BEGIN
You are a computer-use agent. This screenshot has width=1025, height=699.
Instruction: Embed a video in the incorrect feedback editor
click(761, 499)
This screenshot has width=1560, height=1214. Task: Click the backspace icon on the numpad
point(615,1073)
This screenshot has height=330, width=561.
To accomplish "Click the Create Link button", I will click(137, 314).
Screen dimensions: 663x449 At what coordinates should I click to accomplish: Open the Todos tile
END
BEGIN
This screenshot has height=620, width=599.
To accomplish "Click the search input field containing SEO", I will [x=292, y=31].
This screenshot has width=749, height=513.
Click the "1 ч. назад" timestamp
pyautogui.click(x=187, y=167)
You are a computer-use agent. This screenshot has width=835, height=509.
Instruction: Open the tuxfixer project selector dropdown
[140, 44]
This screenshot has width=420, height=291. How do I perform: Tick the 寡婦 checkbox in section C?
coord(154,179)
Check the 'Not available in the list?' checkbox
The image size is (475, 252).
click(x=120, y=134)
END
BEGIN
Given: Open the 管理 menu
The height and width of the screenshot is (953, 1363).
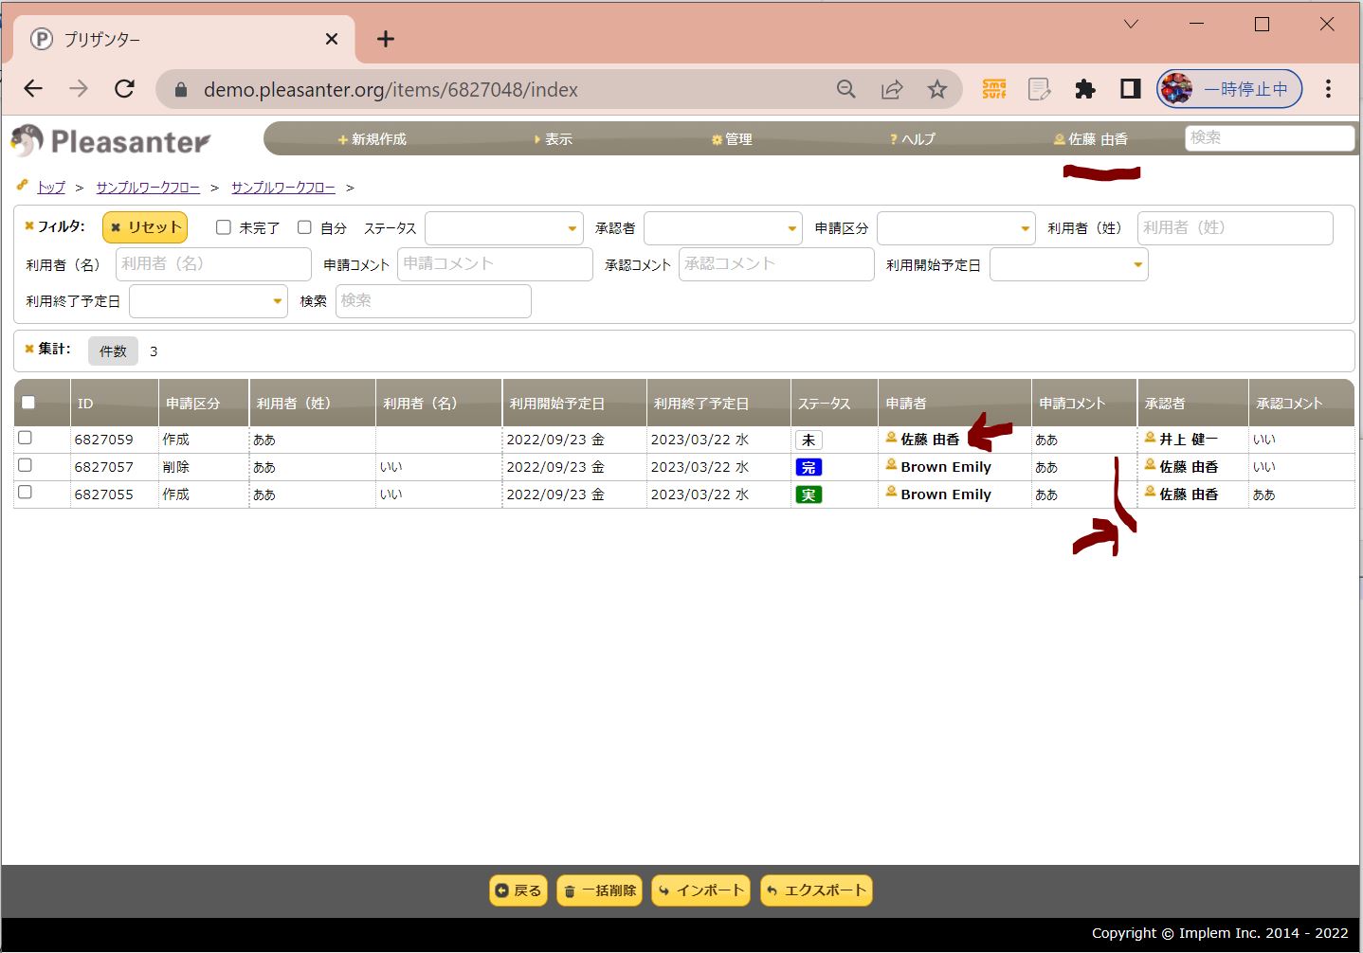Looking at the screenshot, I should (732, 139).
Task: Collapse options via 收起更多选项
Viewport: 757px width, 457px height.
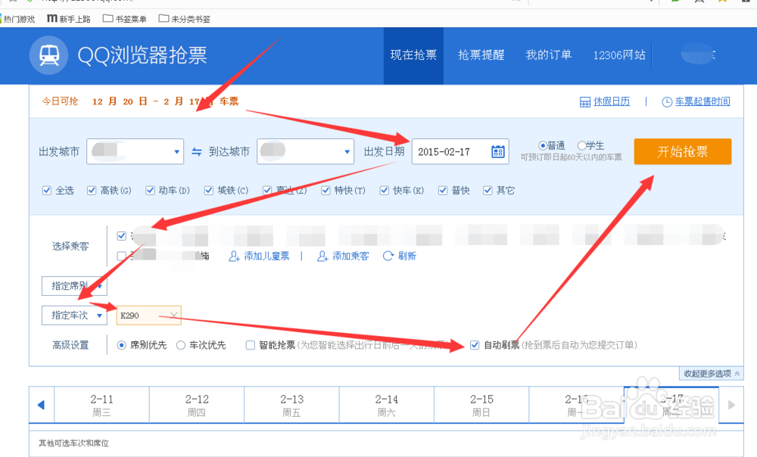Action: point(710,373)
END
Please, from the entries above, set down exactly the lines from the one containing "has width=1025, height=699." through the one containing "Screen dimensions: 663x449", and only those.

**Reply to the task:**
You are a computer-use agent. This screenshot has width=1025, height=699.
Instruction: Embed a video in the incorrect feedback editor
click(761, 499)
This screenshot has width=1560, height=1214. Task: Click the backspace icon on the numpad
point(615,1073)
This screenshot has height=330, width=561.
To accomplish "Click the Create Link button", I will click(137, 314).
Screen dimensions: 663x449 At what coordinates should I click to accomplish: Open the Todos tile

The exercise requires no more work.